Additional information

Peer review information Nature Metabolism thanks Kosaku Shinoda, Christian Wolfrum and the other, anonymous, reviewer(s) for their contribution to the peer review of this work. Primary Handling Editor: George Caputa.

Publisher’s note Springer Nature remains neutral with regard to jurisdictional claims in published maps and institutional affiliations.

Extended data

Extended Data Fig. 1 Characterization of cell types present in the BAT-SVF, related to Fig. 1.

Individual gene UMAP plots showing the expression levels and distribution of representative marker genes for each cell type.

Extended Data Fig. 2 Cold-induced transcriptional changes in BAT endothelial and schwann cells, related to Fig. 1.

a, Gene ontology (GO) enrichment analysis of the transcripts significantly upregulated in capillary endothelial cells by cold. b, Violin plots showing the expression levels and distribution of representative upregulated transcripts for the selected GO terms. c, Gene ontology (GO) enrichment analysis of the transcripts significantly downregulated in capillary endothelial cells by cold. d, Violin plots showing the expression levels and distribution of representative downregulated transcripts for the selected GO terms. e, Gene ontology (GO) enrichment analysis of the transcripts significantly upregulated in schwann cells by cold. f, Violin plots showing the expression levels and distribution of representative upregulated transcripts for the selected GO terms. g, Gene ontology (GO) enrichment analysis of the transcripts significantly downregulated in schwann cells by cold. h, Violin plots showing the expression levels and distribution of representative downregulated transcripts for the selected GO terms.

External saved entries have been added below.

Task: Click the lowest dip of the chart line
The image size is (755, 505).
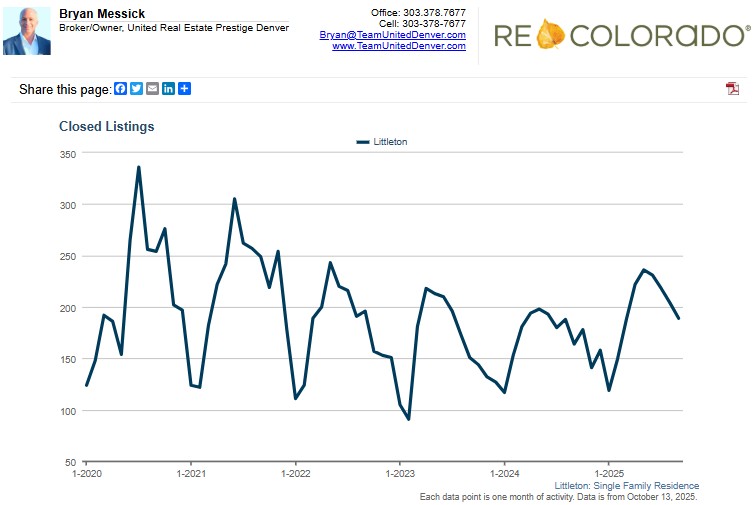Action: click(x=408, y=419)
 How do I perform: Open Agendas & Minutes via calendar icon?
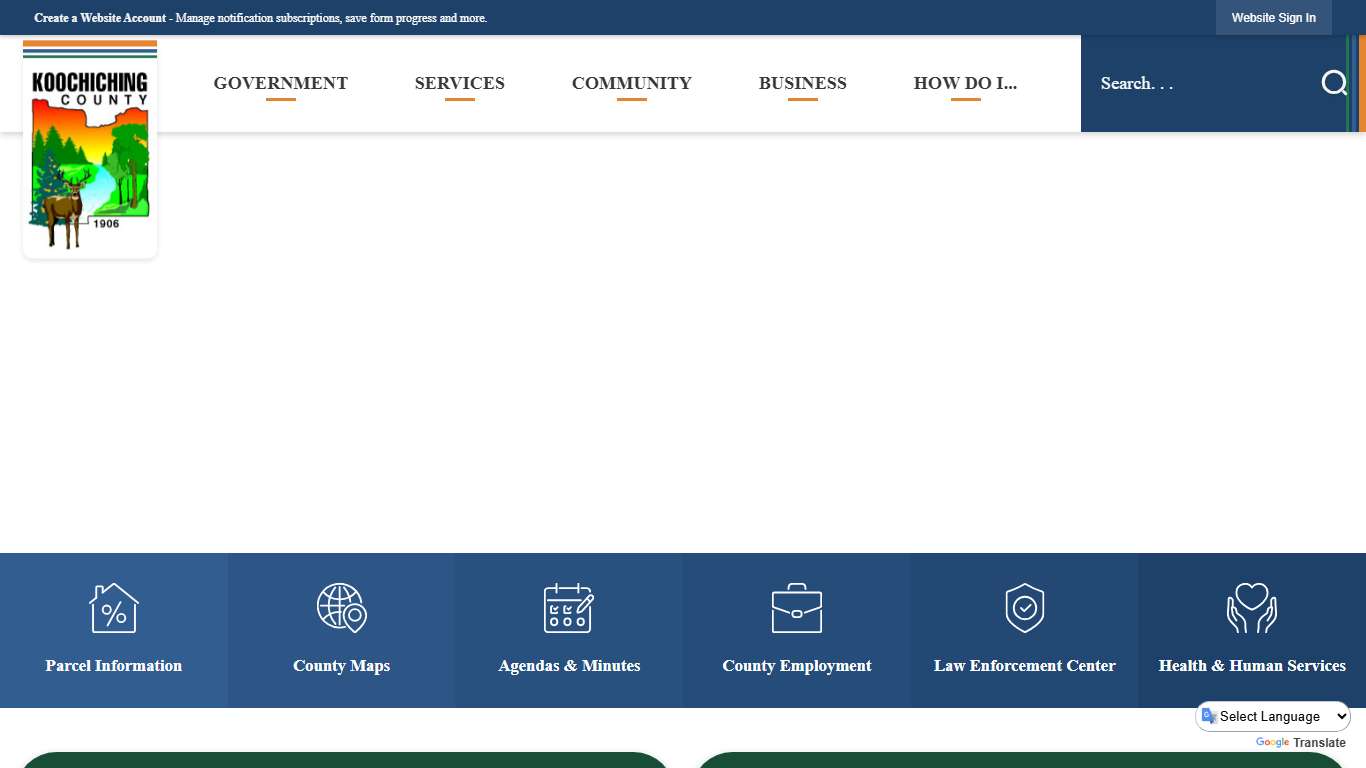pyautogui.click(x=568, y=607)
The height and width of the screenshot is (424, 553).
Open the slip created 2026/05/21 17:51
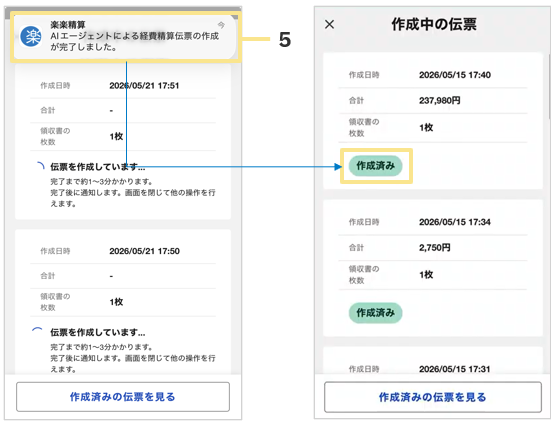(123, 141)
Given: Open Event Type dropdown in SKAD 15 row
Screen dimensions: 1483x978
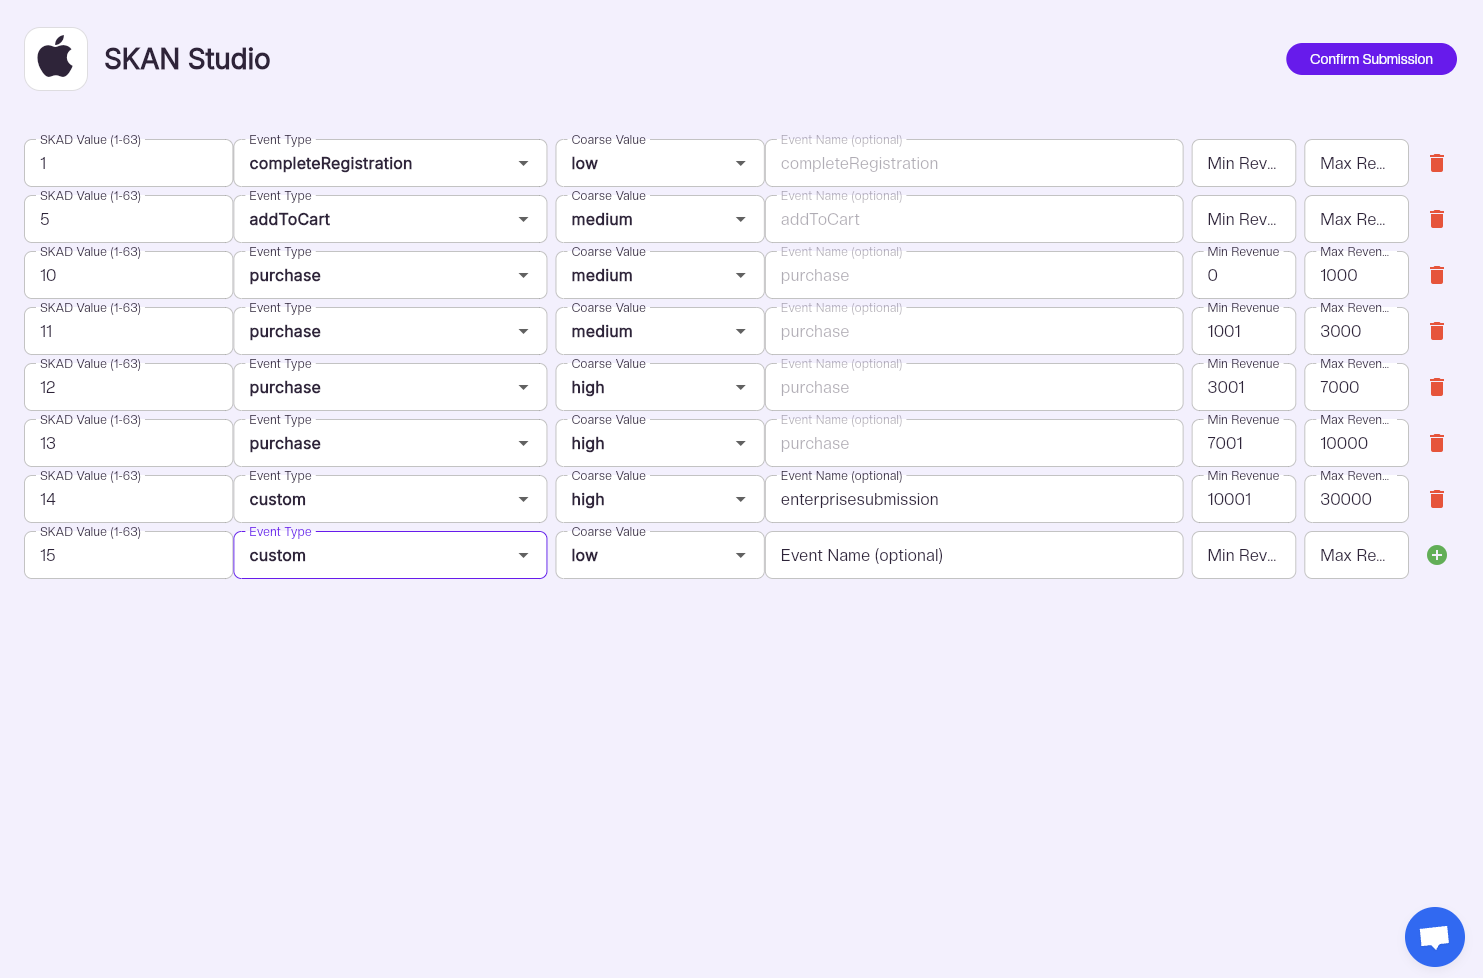Looking at the screenshot, I should pyautogui.click(x=390, y=555).
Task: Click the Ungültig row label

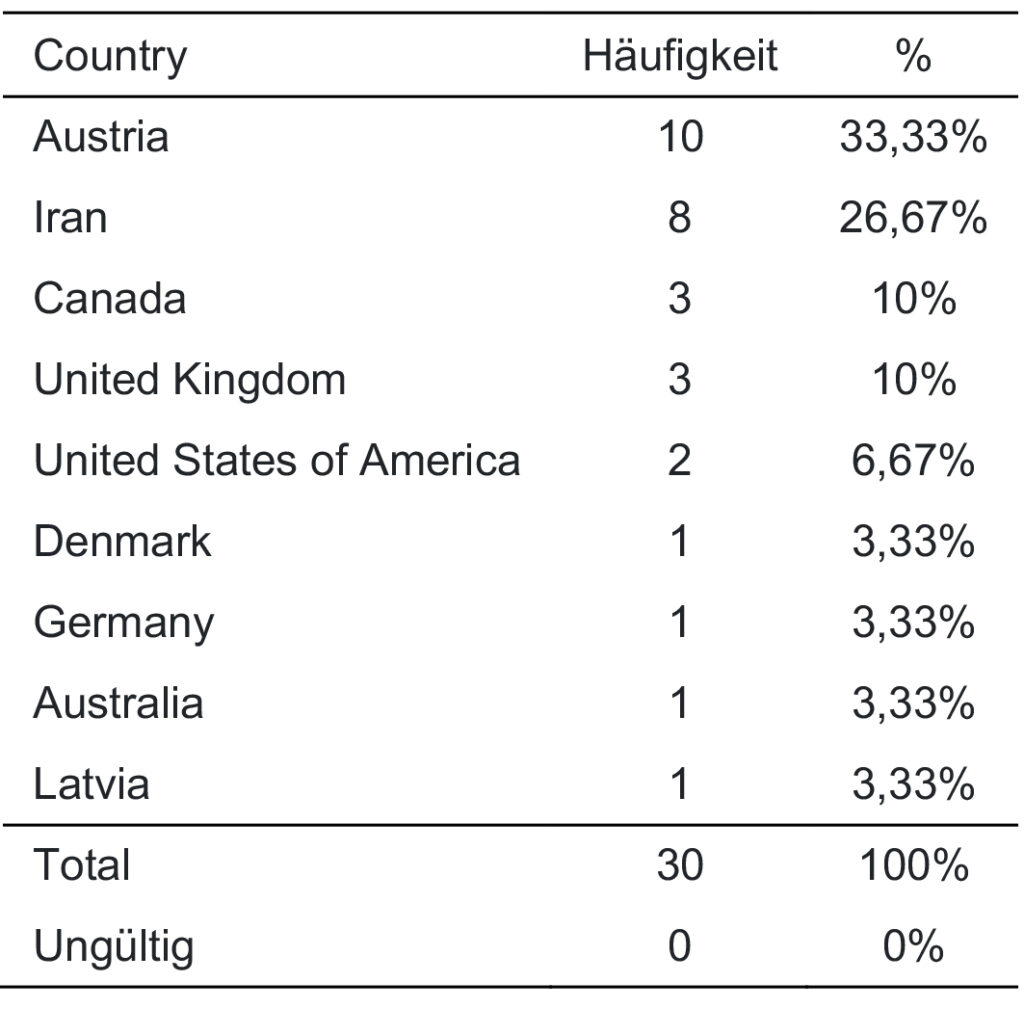Action: click(114, 947)
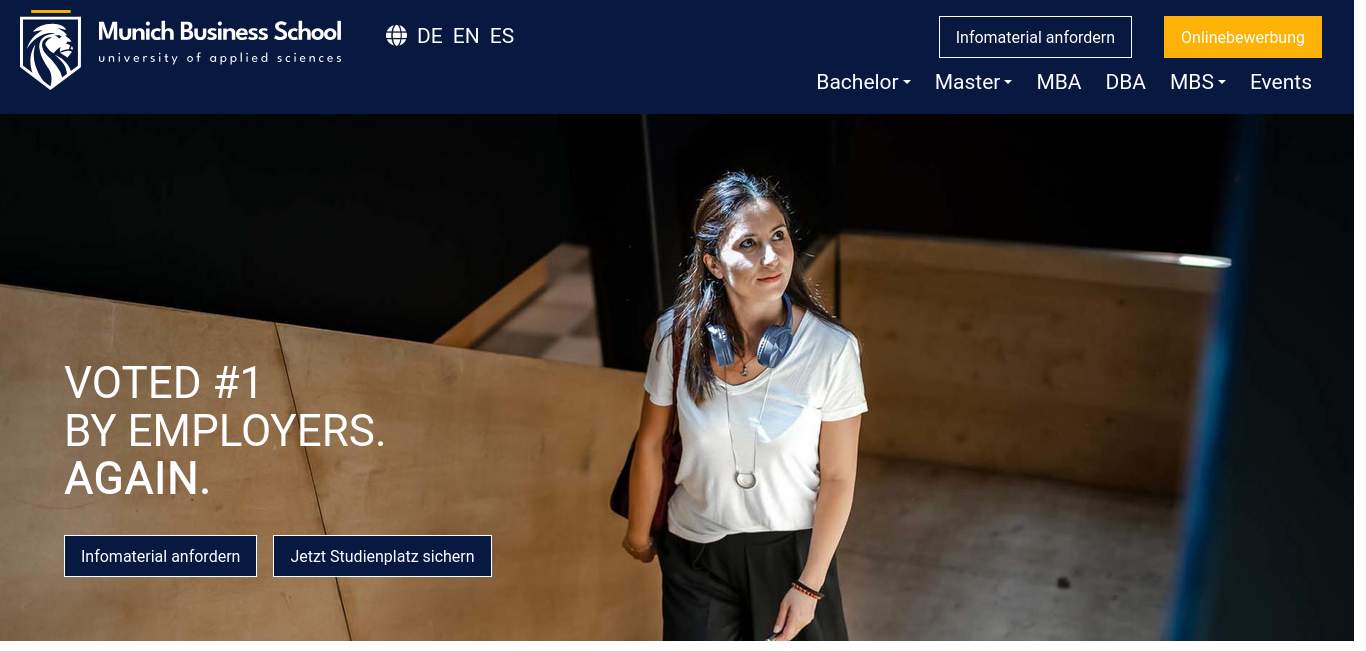Open the Master dropdown menu
1366x651 pixels.
[x=973, y=82]
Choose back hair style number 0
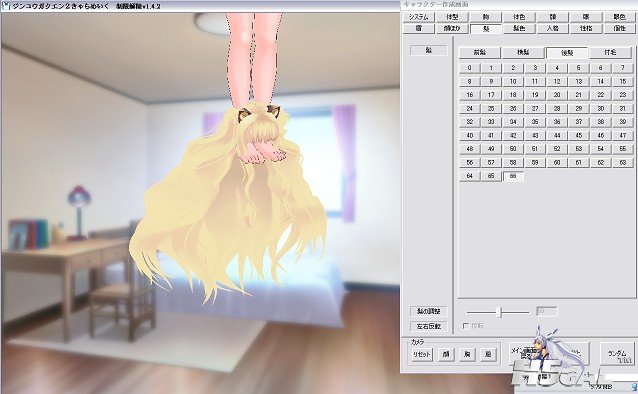 pyautogui.click(x=470, y=68)
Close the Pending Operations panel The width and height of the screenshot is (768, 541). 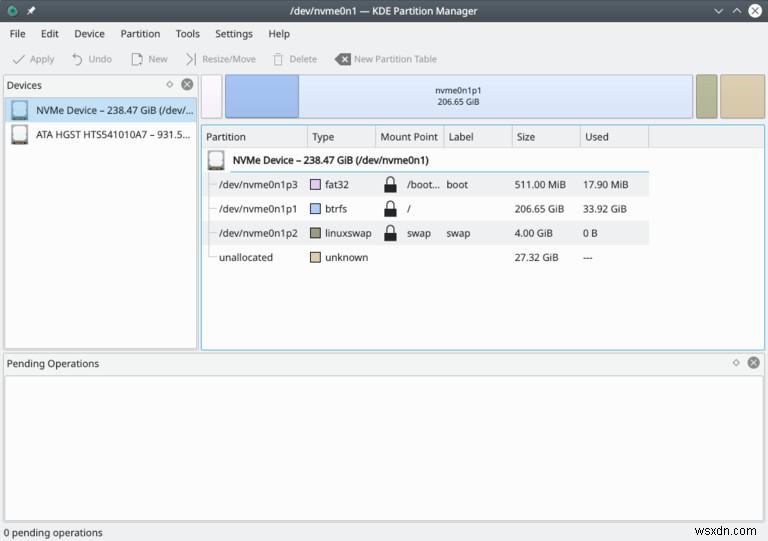tap(754, 363)
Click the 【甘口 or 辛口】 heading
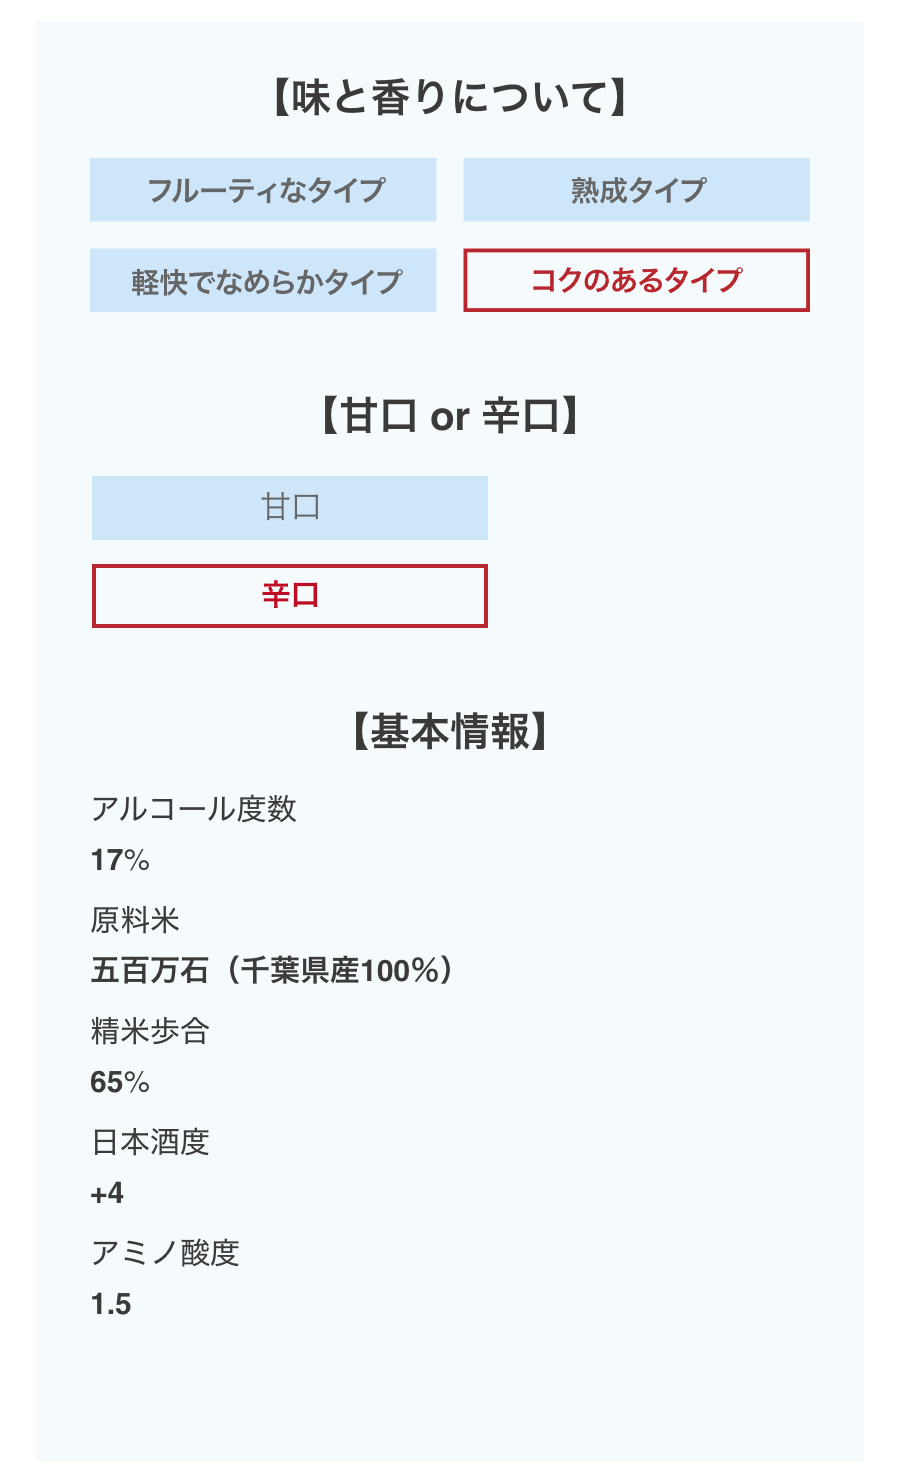Image resolution: width=900 pixels, height=1478 pixels. [x=450, y=416]
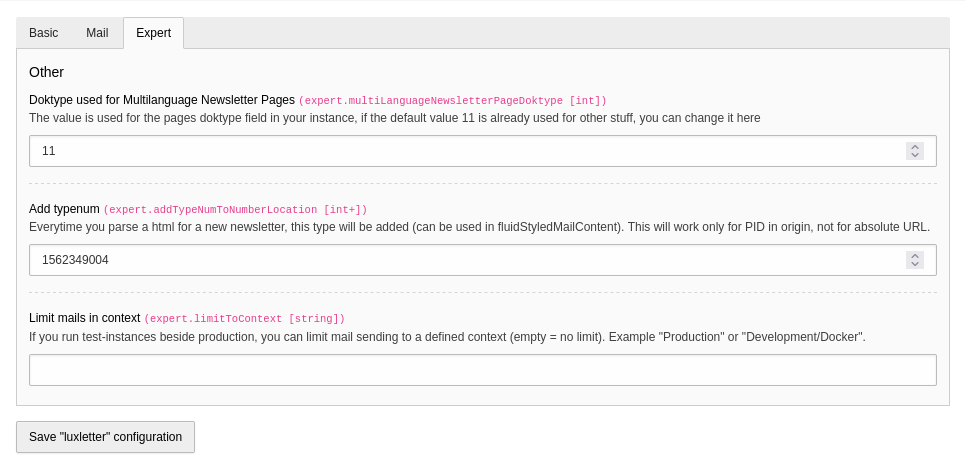966x467 pixels.
Task: Focus the Doktype field containing 11
Action: click(x=483, y=151)
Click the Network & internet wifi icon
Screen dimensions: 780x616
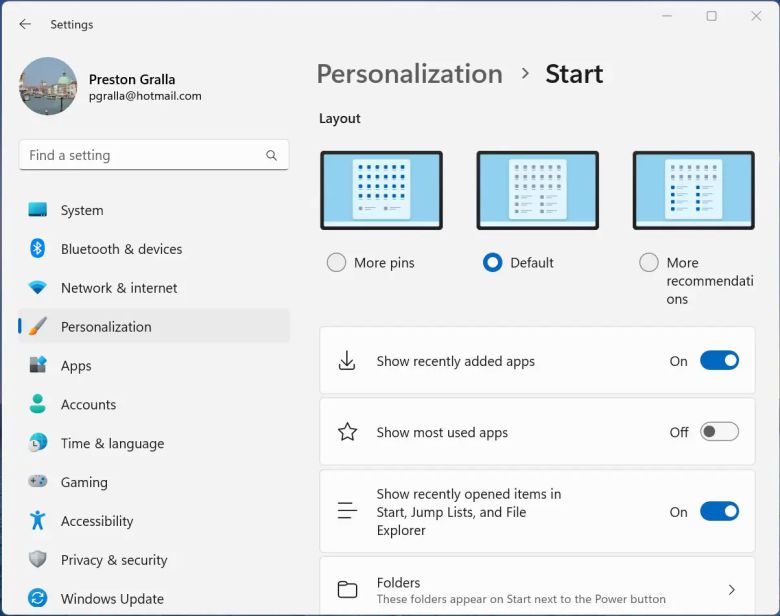(38, 288)
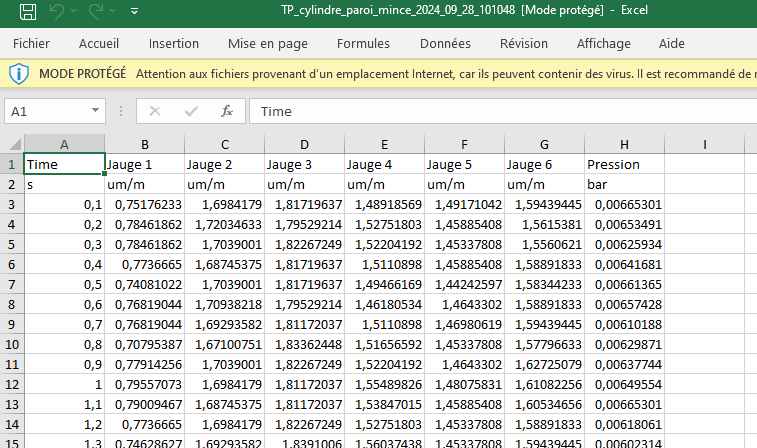Click the Insert Function fx icon
Image resolution: width=757 pixels, height=448 pixels.
227,111
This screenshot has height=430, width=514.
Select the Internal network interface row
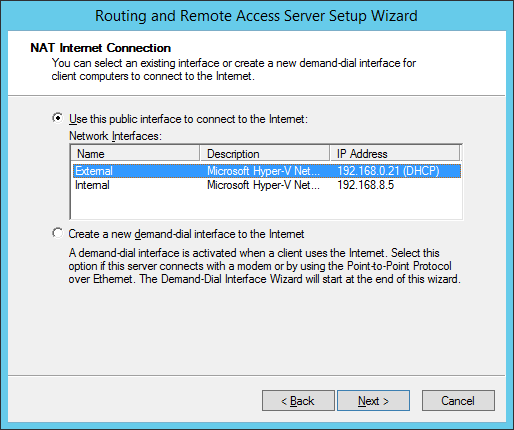tap(267, 185)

Extended Data Fig. 3 Cold-induced transcriptional changes in vascular smooth muscles of BAT, related to Fig. 1.

a, Gene ontology (GO) enrichment analysis of the transcripts significantly upregulated in vascular smooth muscles by cold. b, Violin plots showing the expression levels and distribution of representative upregulated transcripts for the selected GO terms. c, Gene ontology (GO) enrichment analysis of the transcripts significantly downregulated in vascular smooth muscles by cold. d, Violin plots showing the expression levels and distribution of representative downregulated transcripts for the selected GO terms. e, Adipogenesis and Fatty acid metabolism gene signatures visualized on UMAP plots using VISION. (f) Pathway enrichment analysis of the top 100 genes driving the trajectory.

Extended Data Fig. 4 Trpv1 expression is restricted to adipose tissue vasculature, related to Fig. 2.

Immunohistochemistry for Trpv1 in adipose tissue from mice housed at RT or cold for 7 days. Scale bars=10 μm. N = 4 biologically independent animals examined in 1 experiment.

Extended Data Fig. 5 Flow cytometry analysis of adipose tissue SVF, related to Fig. 2.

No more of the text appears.